▶ **EXERCISE AIM**: Every line of the records must be repeated exactly; pictures stay out.
──────── RECORDED INFORMATION
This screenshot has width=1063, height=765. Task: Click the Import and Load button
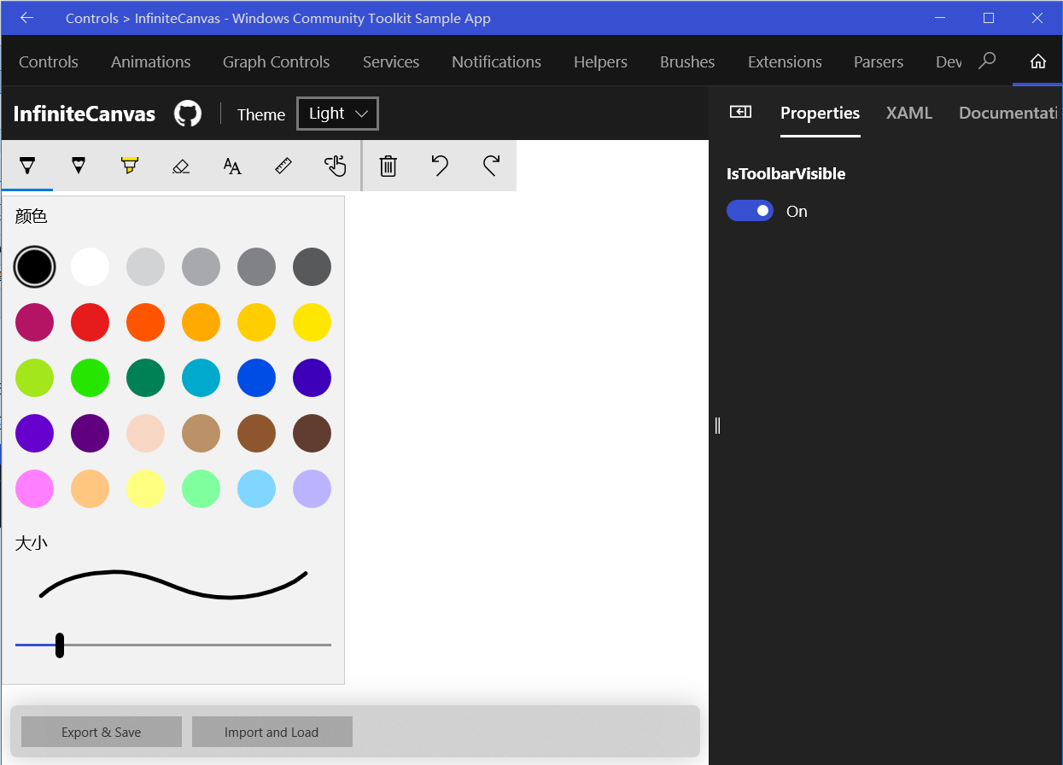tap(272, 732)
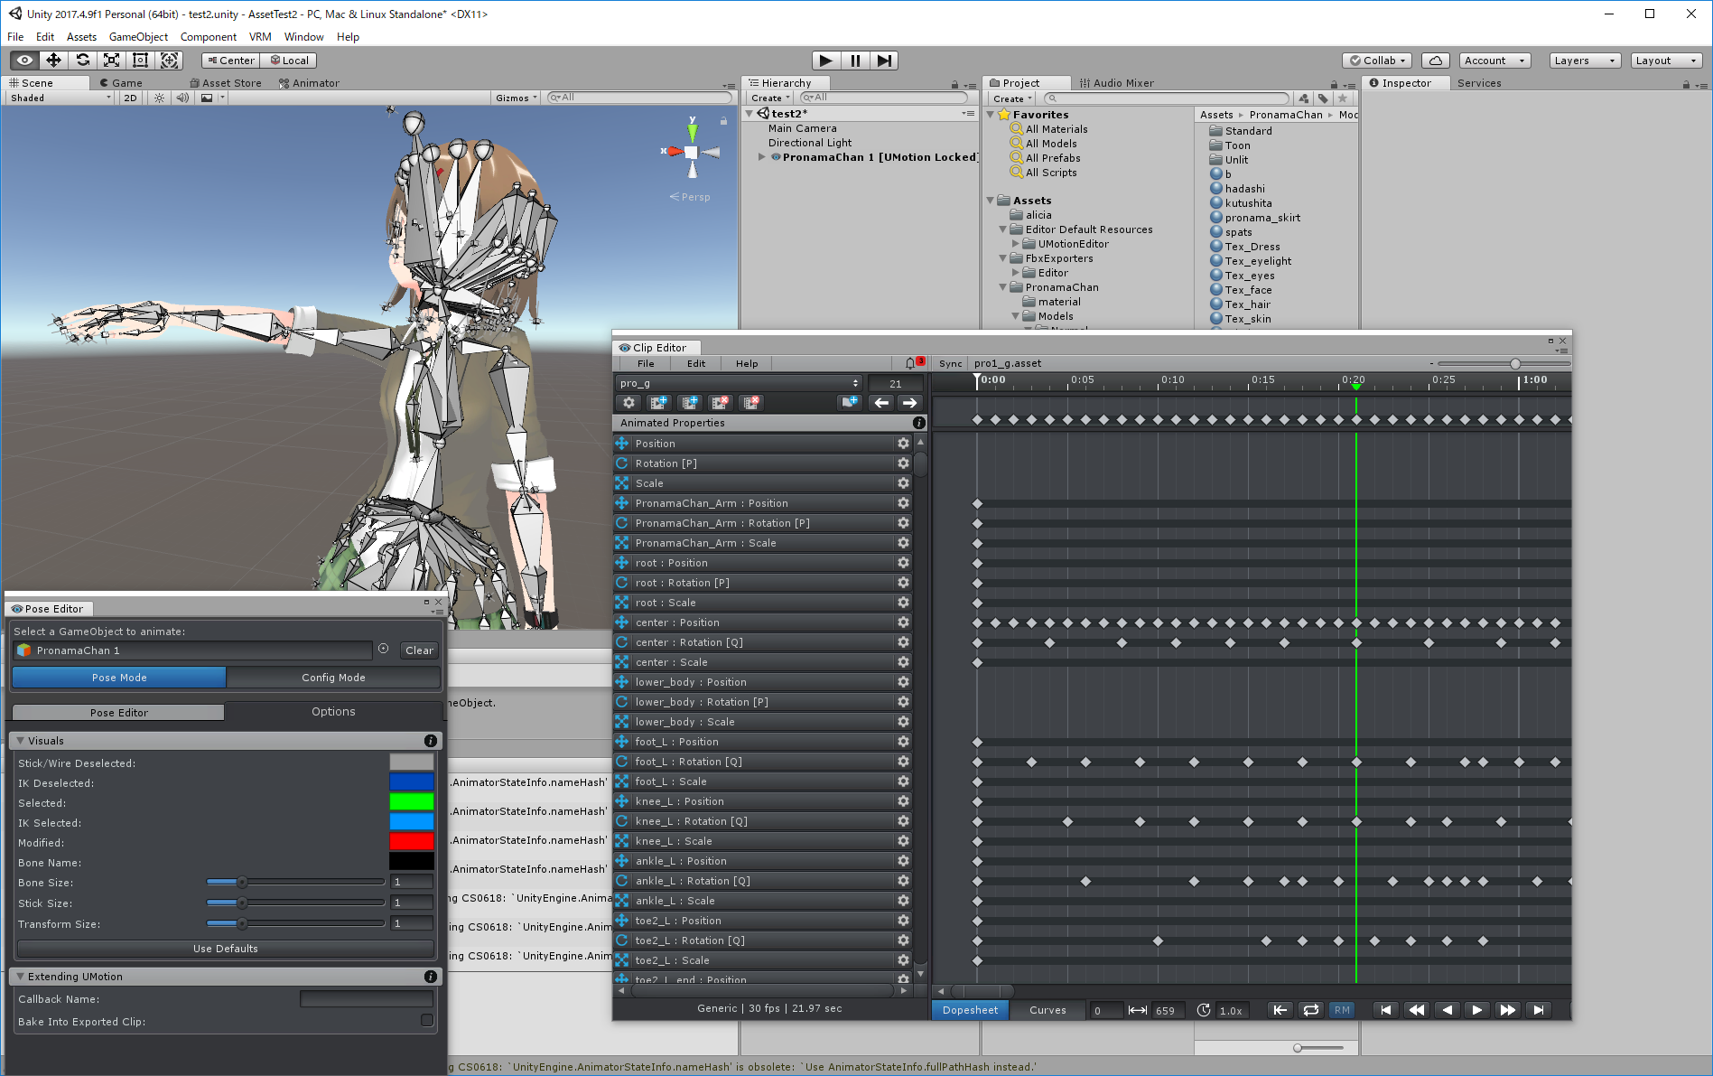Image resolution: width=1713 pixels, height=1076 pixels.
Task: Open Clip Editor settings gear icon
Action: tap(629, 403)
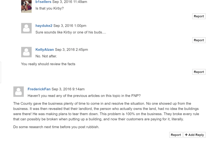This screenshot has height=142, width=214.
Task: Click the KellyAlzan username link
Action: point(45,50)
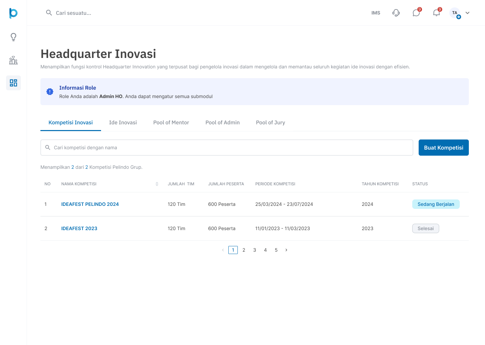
────────────────
▶ **ANSWER SECTION**:
This screenshot has width=1063, height=765. Task: Click the Import and Load button
tap(272, 732)
Image resolution: width=1713 pixels, height=1076 pixels.
Task: Open Clip Editor settings gear icon
Action: tap(629, 403)
This screenshot has height=142, width=214.
Task: Click the KellyAlzan username link
Action: point(45,50)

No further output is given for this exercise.